Looking for an appetizer or late afternoon snack, which is healthy at the same time?
I guarantee you this one will be successful.
As soon as I place it on the table with lots of veggie sticks, the bowl of hummus is empty in 5 minutes including all vegetables that I served with it.
Hummus is a great vegan dip, no dairy and no animal protein included. Lots of plant based protein from the chickpeas and a calcium rich sesame tahini.

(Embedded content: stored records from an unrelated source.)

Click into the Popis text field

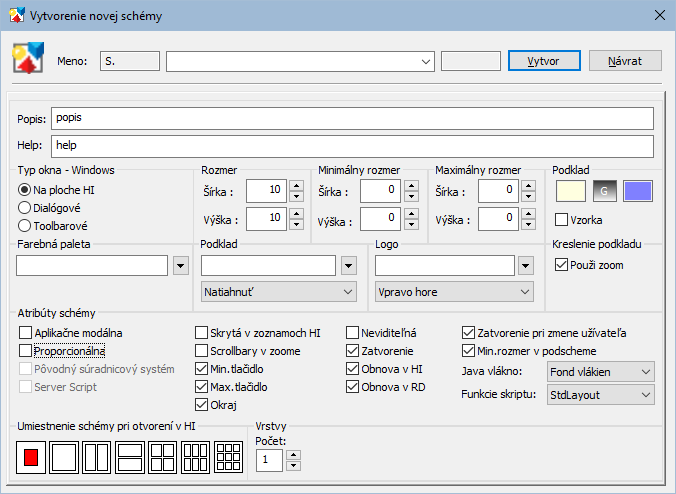coord(353,118)
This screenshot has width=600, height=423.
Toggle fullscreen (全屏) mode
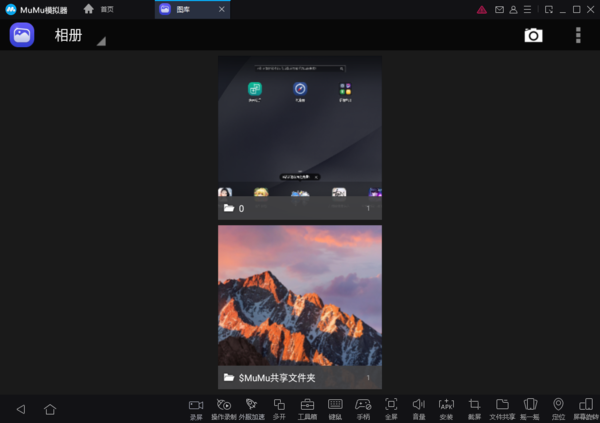pyautogui.click(x=391, y=406)

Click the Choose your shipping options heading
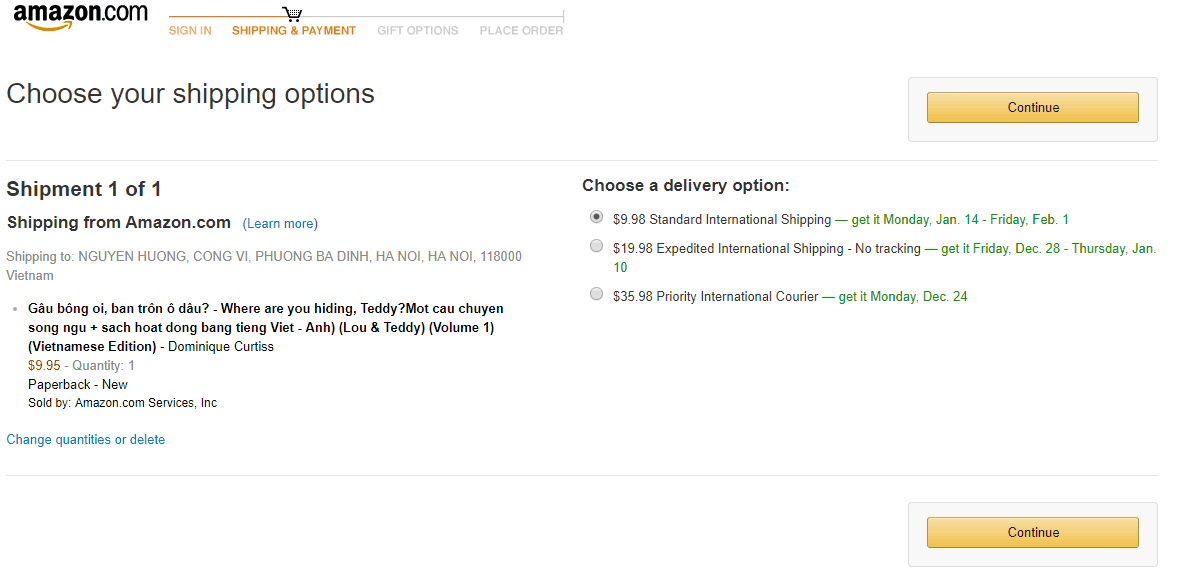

- Can of garbanzo beans, rinsed and drained
- 1 tbs of white tahini
- 1/2 - 1 garlic clove
- 1 - 3 tbs of olive oil
- Juice of 1/2 lemon
- 1 - 2 teaspoons of cumin powder
- Salt and pepper to taste
- Using a food processor is the easiest way. Some people use blenders, but these need more liquid, which ends up making your hummus more liquidy.
- Place all ingredients in the food processor and pulse for 1/2 minute.
- Scrape the sides, pulse again.
- Taste, add salt for more saltiness, add cumin for more cumin taste, and so on...
- If you like it spicy, add some cayenne pepper, chili flakes, or garlic
- Variation: Add some fresh parsley leaves, cilantro leaves, or spring onions at the end for a slightly different taste. Blend until herbs are well mixed, but green flakes are still visible.